待解問題
- A) 根據這段談身體愉悅與創造的文字回答:
(i) 開頭說身體的愉悅是哪一種體驗?
(ii) 錯誤地愚蠢地對待這神祕的人,被比作怎樣的情形?
(iii) 老婦人的美麗是什麼?
- B) 請從最後一句之後接著寫下去,延續這段談身體愉悅與創造的文字。

-------- 分析文本

身體的愉悅是感官的體驗,和純淨的長相或純潔的感覺沒有什麼不同,在那裏邊美麗的果實填滿了語言;它能給我們帶來偉大的、無限的認知,它是有關世界的知識,是所有知識中最豐富和燦爛的那部分。並不是因爲我們接受了它就變得不好;不好的是大多數人濫用這種知識,揮霍它並用它來刺激無聊的生活,而不是通過那些情緒高漲的時刻整合自己。人們總是吃着碗裏的看着鍋裏的:一隻手已滿,另一隻手還豐餘;他們把這種需求攪和得一塌糊塗,所有用來更新生活本身的深刻、簡單的需要都渾濁起來。但是個性能使它們爲自己而清澈並這樣存活下來(不是那些沒有獨立性的個性,而是孤獨的人。)他知道所有動植物的美麗都是一種沉默、愛和渴望的永久形式,他看見動物,還有植物耐心而欣然地結合、繁殖、成長,沒有身體的歡樂,沒有生理的疼痛,但是必要的服從卻比快樂和疼痛要偉大得多,這力量比意志和忍耐還要巨大。假如人們能夠乖吝地接受這神祕--它充斥着世界,即使最微小的事物--更莊嚴地忍受它,忍耐它,感受它的重要,而不是輕視它。假如人們能夠對自己的收穫稍微尊重一些,即那些本質的東西,無論它們是以精神還是肉體的形式來表現;因爲精神創作也來自肉體,是其本質的一部分,只是比肉體的快樂更溫柔,更狂喜,更永恆。"成爲創造者的那種思想,還有正在醞釀和形成的思想"如果沒有來自世界的持續而偉大的肯定以及具體化的表現,它將毫無意義,如果沒有來自事物和動物的成千上萬的讚揚,它將毫無意義--它給我們的快樂是那樣美麗而豐富,僅僅因爲它擁有無數有關妊娠和分娩的記憶。在一個富有創造力的思想裏,一千個遺忘了的愛之夜晚重又回到生命裏並賦予它肅穆和狂喜。那些隨夜晚而來的東西交錯在搖盪的歡喜中擔當着神聖的使命,爲未來的詩歌彙集着甜美、濃厚和意志,並將那難以名狀的欣喜呈現出來。它們呼喚着未來;即使犯了錯誤,盲目地擁抱,未來還是來了,一個新的人產生了,在此之上那偶然事件似乎勝利了,一顆強壯的具有決定作用的種子探索着破殼而出,並將規律喚醒,坦然地向前去迎合它。不要被表面現象所迷惑,在其深處,每一樣東西都有規律。而那些錯誤地愚蠢地對待這神祕的人(有許多這樣的人)爲了自己而丟失了它,就象從一封未開封的信身邊走過,卻一無所知。不要被它的許多名字和每個生命的複雜性所困惑。或許在這些形式上邊只有一種偉大的母愛,以一種人所共知的渴望存在着。女孩的美麗,一個"一無所成"(如您這樣美麗地稱呼她)的人,在於其對母性的預知併爲其準備、焦慮和渴望。母親的美麗是母性本身賦予的,老婦人的美麗是無限的回憶。男人也是有母性的,對我來說,是肉體和精神的;他的妊娠也是一種誕生,當他創造了豐富的內在世界,他就得以新生。或許性比人們認爲的還要更加類似,世界的偉大復興或許只包含一個現象:男人和女人,當他們從所有錯誤的感覺和厭惡中解放出來,發現彼此不是對立的而是兄弟姐妹和鄰居,是一個完整的人類,他們將簡單地、認真地,耐心地共同忍受那置於他們身上的沉重的性。

----------------
-------- 分析數據

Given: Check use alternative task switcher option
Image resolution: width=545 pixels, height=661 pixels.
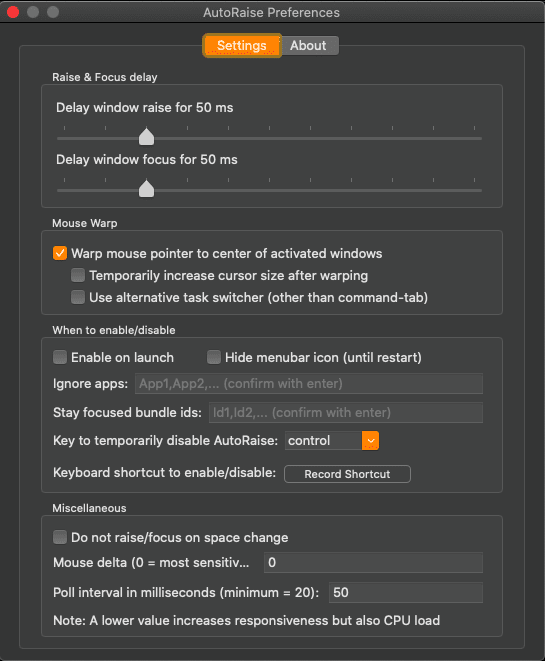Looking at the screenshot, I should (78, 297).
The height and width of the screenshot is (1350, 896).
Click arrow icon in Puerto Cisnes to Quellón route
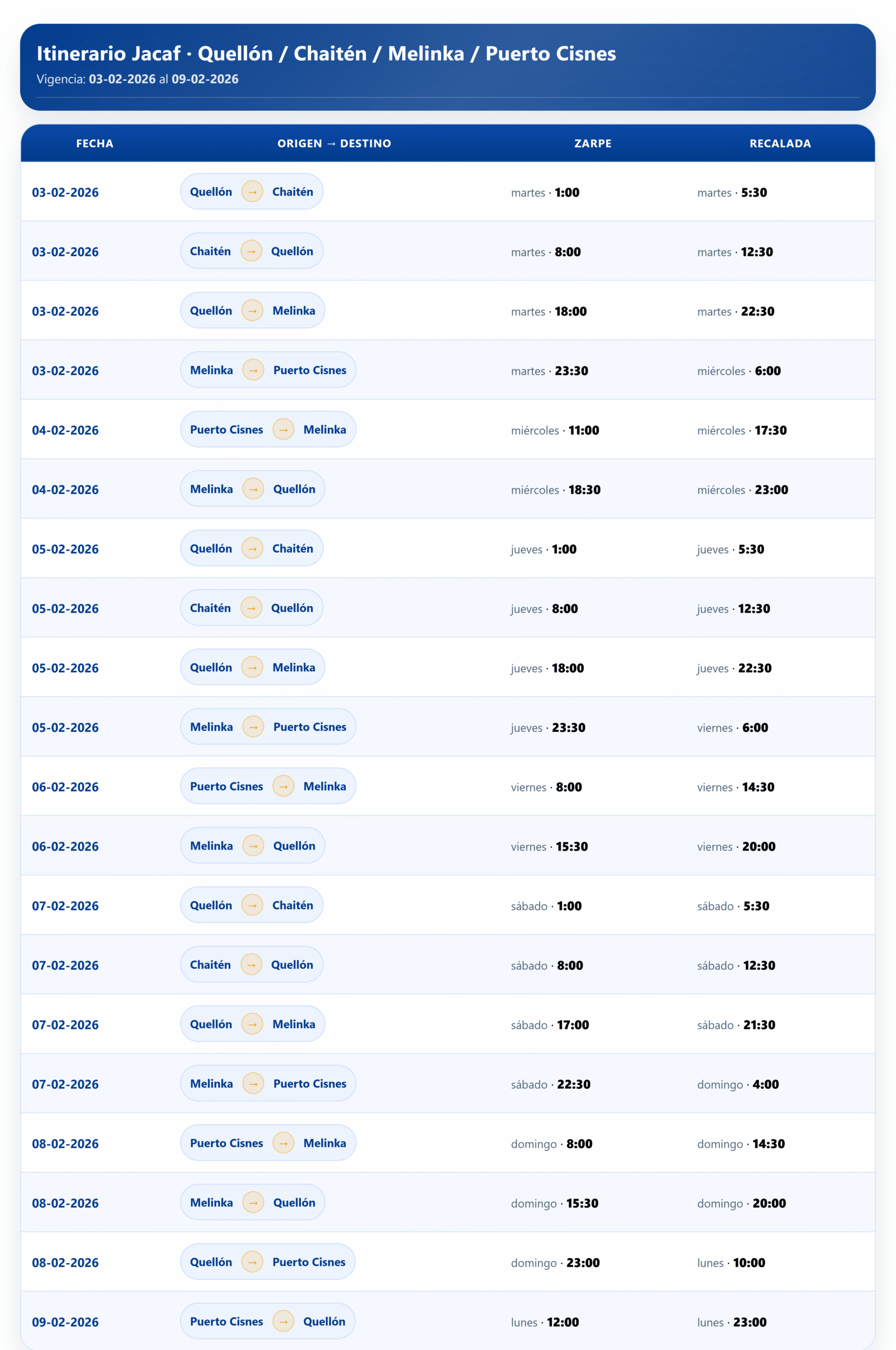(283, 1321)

----------------

任務結果
- A)
(i) 感官的體驗。
(ii) 就象從一封未開封的信身邊走過,卻一無所知。
(iii) 無限的回憶。

- B)
對許多人來說,什麼事都可能發生。孤獨的人現在已能開始營造,用自己的手,而且犯極少的錯誤。因此,親愛的先生,熱愛您的孤獨並且試着去歌頌那創造了您的痛苦。爲了那些曾經與您如此親密的東西的遠離,您寫作,這表明您周圍的空間已經開始長大了。如果曾經與您親密過的東西遠離了您,那麼您廣闊的空間就已延伸到了星際,它太大了。爲您自己的成長而感到高興吧。在這成長過程中別人是無法和您一起分享的,但您要溫柔地對待落後於您的人;在他們面前要自信和鎮定,不要讓他們因您的懷疑而感到苦惱,不要讓您的信念和快樂嚇壞他們,他們無法理解。找一些您能夠和他們分享的簡單而真實的感覺,那些不隨着您的變化一遍一遍地轉化的感覺;當您看着他們,要愛那不是以您自己的形式而存在的生活,對那些逐漸變老的要保持寬容,他們害怕您所信賴的孤獨。避免爲戲劇提供材料,它們總是在父母和孩子之間製造緊張氣氛,它耗幹了孩子們的力量,浪費了長輩的愛,但是,即使他們不能達成理解,這力量和愛依舊在起着作用,在溫暖着人們。不要徵詢他們的意見,不要期待任何理解;但是相信有一種愛會象遺傳一樣聚集起來,相信這種愛的力量和祝福是如此強烈以至於您可以攜帶它旅行到天涯海角。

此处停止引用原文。